━━━ Texte retenu

Cinéma | Nouvelles du front

Godzilla
un film de Gareth Edwards (2014)

Godzilla (Gareth Edwards, 2014)Malmené par une kyrielle de scénaristes plus ou moins inspirés depuis ses débuts devant la caméra d’Ishiro Honda, Godzilla reste en dépit de ses quelques faux-pas une figure emblématique du cinéma d’effets-spéciaux. Même l’inénarrable pourvoyeur de navets qu’est Roland Emerich n’aura su ternir de façon permanente l’image du Roi des monstres avec son honteuse purge de 1998. C’est dire à quel point le mastodonte en impose… En passant de la production indépendante à un budget considérable, un exercice sur lequel bien d’autres jeunes et talentueux réalisateurs se sont cassés les dents, Gareth Edwards relevait donc en s’engageant sur ce nouvel opus1 un défi colossal. Malgré l’ampleur de la destruction et la titanesque démesure des créatures qui la perpètrent, le cinéaste britannique a choisi d’imposer la sobriété réfléchie de sa mise en scène. Il en parvient à extirper son film de cette torpeur du trop-plein et de l’hystérie visuelle qui pèse sur le blockbuster contemporain, faisant oublier au spectateur les faiblesses d’un scénario sans imagination en faveur de la joie retrouvée d’un divertissement pur.

━━━━━━
━━━ Enregistrements fournis

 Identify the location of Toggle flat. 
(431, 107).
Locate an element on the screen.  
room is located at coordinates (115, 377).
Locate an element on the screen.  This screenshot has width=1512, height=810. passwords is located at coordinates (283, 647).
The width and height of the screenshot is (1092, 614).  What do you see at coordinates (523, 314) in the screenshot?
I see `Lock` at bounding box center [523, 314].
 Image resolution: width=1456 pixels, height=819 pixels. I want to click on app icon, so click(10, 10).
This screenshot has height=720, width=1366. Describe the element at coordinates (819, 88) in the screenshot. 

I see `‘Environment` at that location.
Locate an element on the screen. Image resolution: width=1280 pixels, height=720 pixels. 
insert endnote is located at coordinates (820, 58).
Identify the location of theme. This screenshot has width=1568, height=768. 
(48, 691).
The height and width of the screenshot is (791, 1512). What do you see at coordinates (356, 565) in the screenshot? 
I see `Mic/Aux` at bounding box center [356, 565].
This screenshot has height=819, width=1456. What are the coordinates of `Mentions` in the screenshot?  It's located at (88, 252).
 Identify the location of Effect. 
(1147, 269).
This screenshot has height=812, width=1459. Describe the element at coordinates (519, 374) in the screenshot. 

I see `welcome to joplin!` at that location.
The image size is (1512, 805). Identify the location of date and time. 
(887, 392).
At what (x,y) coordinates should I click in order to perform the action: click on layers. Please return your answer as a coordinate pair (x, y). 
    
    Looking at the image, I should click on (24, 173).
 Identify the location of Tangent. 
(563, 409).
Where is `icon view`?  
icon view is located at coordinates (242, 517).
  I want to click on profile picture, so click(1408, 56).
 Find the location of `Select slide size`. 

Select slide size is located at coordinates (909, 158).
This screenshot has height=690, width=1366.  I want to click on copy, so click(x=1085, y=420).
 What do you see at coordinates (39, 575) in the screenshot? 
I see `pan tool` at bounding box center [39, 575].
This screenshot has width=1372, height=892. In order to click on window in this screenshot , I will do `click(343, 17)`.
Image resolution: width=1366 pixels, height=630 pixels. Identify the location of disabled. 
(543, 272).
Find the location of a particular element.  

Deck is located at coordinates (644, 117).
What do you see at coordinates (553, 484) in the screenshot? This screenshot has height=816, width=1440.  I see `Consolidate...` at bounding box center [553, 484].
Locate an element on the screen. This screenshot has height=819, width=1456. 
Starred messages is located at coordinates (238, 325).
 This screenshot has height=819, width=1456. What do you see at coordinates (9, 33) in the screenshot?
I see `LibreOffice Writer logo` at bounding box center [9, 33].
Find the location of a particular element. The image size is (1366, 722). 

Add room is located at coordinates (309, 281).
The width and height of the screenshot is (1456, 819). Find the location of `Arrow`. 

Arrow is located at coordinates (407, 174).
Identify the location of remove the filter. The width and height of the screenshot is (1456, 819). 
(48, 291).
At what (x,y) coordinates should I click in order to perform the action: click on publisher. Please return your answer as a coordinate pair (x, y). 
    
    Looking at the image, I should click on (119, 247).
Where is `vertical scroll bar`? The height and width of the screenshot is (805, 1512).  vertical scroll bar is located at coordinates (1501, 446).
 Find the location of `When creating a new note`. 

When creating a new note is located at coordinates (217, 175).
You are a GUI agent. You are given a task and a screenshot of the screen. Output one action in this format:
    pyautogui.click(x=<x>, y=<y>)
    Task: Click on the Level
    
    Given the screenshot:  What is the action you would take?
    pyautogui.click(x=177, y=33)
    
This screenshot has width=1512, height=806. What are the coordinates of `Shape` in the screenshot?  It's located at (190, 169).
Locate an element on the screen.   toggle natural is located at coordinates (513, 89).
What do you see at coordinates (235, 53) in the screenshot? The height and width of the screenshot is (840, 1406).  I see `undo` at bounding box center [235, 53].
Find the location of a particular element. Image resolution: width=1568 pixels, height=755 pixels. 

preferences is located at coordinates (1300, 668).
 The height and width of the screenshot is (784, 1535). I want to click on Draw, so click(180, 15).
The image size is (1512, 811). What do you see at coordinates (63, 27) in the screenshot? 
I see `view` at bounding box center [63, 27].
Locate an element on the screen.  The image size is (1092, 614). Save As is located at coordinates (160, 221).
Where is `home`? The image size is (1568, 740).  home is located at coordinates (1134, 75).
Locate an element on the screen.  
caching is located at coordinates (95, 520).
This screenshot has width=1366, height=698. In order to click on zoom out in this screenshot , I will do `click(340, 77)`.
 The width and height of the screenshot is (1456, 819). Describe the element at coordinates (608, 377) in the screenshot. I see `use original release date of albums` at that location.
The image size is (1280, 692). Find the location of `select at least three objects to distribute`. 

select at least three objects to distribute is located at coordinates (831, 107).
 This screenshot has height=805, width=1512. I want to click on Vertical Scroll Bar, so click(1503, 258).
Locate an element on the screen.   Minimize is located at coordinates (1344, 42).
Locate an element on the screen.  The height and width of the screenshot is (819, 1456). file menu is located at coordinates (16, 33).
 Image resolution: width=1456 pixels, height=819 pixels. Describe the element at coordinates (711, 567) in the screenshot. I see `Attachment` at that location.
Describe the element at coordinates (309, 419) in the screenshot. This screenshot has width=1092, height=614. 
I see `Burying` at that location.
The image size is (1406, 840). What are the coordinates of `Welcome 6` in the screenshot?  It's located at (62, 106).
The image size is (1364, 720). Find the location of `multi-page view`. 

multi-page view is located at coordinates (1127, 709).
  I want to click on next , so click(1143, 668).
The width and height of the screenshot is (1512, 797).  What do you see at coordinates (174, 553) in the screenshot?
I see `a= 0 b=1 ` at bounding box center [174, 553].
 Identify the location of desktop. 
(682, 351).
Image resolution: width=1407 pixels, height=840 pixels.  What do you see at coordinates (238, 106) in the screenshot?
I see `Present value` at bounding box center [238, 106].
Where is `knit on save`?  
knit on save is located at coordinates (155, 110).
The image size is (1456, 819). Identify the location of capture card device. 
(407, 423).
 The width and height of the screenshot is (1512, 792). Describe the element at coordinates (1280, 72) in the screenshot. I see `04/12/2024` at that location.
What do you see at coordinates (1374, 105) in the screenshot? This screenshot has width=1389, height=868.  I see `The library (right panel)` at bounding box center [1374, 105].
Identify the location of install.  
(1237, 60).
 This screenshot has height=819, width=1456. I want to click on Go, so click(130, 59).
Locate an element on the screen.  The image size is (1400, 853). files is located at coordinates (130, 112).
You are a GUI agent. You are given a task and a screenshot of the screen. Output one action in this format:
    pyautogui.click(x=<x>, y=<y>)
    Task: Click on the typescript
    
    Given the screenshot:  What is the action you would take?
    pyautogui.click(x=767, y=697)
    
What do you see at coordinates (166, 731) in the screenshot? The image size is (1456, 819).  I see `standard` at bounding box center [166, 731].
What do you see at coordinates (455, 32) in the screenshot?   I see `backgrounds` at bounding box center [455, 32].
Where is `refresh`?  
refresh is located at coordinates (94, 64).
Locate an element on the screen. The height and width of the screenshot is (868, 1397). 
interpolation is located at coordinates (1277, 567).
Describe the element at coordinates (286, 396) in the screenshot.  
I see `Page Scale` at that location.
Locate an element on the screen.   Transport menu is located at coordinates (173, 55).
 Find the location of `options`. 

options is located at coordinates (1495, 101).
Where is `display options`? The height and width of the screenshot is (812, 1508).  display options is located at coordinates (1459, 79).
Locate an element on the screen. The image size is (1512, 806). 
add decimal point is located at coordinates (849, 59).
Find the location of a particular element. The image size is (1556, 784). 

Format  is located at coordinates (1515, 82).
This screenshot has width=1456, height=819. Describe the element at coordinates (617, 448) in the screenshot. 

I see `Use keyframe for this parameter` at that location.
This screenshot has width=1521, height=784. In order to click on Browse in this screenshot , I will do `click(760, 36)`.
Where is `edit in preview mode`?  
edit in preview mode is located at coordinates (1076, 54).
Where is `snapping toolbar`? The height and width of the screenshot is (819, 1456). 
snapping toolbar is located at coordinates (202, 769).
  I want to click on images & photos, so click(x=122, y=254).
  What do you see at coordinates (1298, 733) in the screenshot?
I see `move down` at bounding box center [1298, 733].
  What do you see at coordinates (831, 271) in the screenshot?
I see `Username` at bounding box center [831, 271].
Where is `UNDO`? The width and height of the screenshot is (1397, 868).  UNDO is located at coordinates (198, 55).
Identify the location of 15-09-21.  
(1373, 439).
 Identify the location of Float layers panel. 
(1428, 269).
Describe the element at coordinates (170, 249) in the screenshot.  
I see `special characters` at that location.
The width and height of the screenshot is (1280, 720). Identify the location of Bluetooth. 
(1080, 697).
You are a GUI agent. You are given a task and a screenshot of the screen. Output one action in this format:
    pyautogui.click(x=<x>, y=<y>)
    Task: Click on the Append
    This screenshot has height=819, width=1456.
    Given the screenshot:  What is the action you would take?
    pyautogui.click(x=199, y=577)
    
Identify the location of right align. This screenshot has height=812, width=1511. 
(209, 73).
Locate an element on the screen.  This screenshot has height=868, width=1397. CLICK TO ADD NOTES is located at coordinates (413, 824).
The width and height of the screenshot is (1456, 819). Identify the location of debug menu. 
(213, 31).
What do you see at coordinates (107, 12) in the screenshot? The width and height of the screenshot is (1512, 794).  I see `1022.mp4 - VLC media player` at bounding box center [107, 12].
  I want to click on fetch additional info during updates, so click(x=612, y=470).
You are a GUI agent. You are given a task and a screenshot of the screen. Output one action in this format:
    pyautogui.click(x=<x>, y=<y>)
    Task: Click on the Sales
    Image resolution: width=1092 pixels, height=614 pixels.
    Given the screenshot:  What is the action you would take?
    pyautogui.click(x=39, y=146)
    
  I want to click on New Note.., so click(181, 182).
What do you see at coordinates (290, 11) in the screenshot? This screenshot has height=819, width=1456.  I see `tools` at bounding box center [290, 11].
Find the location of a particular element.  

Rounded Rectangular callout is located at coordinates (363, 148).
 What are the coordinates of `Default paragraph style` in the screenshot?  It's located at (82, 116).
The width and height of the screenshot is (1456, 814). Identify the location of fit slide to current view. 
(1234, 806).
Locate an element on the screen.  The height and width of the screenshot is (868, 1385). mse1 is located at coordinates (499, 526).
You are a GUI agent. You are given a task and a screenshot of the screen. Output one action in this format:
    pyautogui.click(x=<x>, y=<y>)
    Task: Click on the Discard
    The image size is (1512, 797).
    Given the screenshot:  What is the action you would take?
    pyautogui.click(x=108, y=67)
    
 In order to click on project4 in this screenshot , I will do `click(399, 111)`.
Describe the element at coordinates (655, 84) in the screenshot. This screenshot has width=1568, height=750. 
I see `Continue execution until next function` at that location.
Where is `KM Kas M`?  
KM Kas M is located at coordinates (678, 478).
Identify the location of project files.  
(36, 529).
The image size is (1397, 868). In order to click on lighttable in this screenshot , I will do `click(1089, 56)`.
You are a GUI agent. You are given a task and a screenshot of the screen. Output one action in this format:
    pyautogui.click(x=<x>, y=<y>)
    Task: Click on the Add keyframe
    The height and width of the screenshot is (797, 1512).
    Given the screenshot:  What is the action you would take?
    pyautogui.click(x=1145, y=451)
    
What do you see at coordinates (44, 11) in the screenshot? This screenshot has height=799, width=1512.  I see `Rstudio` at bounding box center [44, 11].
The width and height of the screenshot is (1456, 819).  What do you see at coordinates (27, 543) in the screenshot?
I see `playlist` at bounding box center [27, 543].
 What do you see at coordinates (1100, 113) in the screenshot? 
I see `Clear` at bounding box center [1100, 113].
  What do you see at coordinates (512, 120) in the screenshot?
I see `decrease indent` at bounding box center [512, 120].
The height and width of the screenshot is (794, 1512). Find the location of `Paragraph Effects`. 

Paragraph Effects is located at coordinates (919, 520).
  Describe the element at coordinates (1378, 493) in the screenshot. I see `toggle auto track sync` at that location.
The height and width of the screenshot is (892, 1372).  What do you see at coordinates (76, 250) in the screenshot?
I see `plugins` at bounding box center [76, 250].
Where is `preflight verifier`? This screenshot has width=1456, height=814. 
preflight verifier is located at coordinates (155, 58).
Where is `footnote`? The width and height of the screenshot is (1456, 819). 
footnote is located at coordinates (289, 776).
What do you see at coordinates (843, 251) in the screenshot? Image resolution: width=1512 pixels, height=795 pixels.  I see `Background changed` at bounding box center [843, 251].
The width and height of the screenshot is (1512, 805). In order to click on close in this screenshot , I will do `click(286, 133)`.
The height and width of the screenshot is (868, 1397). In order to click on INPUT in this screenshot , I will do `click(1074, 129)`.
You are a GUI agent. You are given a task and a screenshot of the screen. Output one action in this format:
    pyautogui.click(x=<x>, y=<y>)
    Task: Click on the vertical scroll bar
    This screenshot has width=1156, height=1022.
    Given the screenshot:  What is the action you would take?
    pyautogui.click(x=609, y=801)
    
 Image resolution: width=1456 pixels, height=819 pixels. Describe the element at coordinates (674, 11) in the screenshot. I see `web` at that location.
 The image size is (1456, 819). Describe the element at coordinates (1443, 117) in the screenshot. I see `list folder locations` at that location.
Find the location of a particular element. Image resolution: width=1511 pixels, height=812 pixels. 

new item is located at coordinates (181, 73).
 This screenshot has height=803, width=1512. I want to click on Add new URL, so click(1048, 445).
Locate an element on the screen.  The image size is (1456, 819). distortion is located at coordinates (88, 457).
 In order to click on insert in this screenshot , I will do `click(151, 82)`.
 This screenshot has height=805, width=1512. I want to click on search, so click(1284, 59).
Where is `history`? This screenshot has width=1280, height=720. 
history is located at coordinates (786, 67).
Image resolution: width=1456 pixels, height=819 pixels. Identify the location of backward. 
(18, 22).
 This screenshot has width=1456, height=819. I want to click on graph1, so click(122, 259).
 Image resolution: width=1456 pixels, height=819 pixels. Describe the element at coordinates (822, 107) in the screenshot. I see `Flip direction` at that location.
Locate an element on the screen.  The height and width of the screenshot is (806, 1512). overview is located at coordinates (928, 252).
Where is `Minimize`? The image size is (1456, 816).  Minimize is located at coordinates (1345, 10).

━━━━━━

_Exercices:_
1. D'après la critique du film Godzilla, quelle est la nationalité du cinéaste Gareth Edwards ?
2. Prolongez la critique du film Godzilla après sa dernière phrase.
Les enregistrements ne servent à rien ici.

_Réponses dans l'ordre:_
1. Il est britannique.

2.
Godzilla (Gareth Edwards, 2014)Qu’on se le dise, en ce qui concerne le récit et les personnages, le spectateur ne trouvera pas grand chose d’original dans ce Godzilla version 2014. Éveillé par les cris d’un MUTO sur le point d’éclore, le légendaire kaiju émergera des profondeurs du sommeil et de l’océan pour venir botter le cul au présomptueux parasite qui a osé s’installer sur son territoire et jouer les voisins bruyants. Et, (mal?)heureusement, c’est à peu près tout. Il y a bien une poignée de personnages en carton pâte incarnés par des acteurs transparents qui déambulent au milieu du chaos, mais très honnêtement on s’en fout. Gareth Edwards l’a d’ailleurs parfaitement compris, et il prendra un malin plaisir à nous le faire entendre, se montrant souvent expéditif à l’égard des protagonistes humains, se détournant avec dédain de leurs puériles envolées émotionnelles pour recentrer l’attention sur son vénérable sujet et épouser son majestueux regard.

Godzilla (Gareth Edwards, 2014)Dopés à l’action effrénée et au mouvement perpétuel caractéristiques de la production actuelle, beaucoup estimeront que ce Godzilla manque cruellement de dynamisme. Gareth Edwards s’évertue cependant à reconstruire avant tout un mythe. Ainsi, au cours d’une première heure vaguement consacrée aux déboires de la famille Brody, le réalisateur prend le temps de faire table rase pour renouer avec les origines de son sujet. Il semble être de rigueur, en ces temps, de revisiter les grandes figures de la pop-culture. Au lieu de s’égarer, à l’image de maintes préquelles et reboots dans l’exploration didactique d’une psychologie de pacotille, Edwards ne s’intéresse qu’aux origines thématiques et esthétiques de son œuvre. Comme le film dont il s’inspire, qui travaillait aussi bien le traumatisme nucléaire que celui du tremblement de terre qui terrassa le Japon en 1923, le Godzilla de 2014 est donc intégralement voué à montrer notre vulnérabilité face à une puissance de destruction hors-normes, qu’elle soit naturelle ou qu’elle découle de la folie des Hommes.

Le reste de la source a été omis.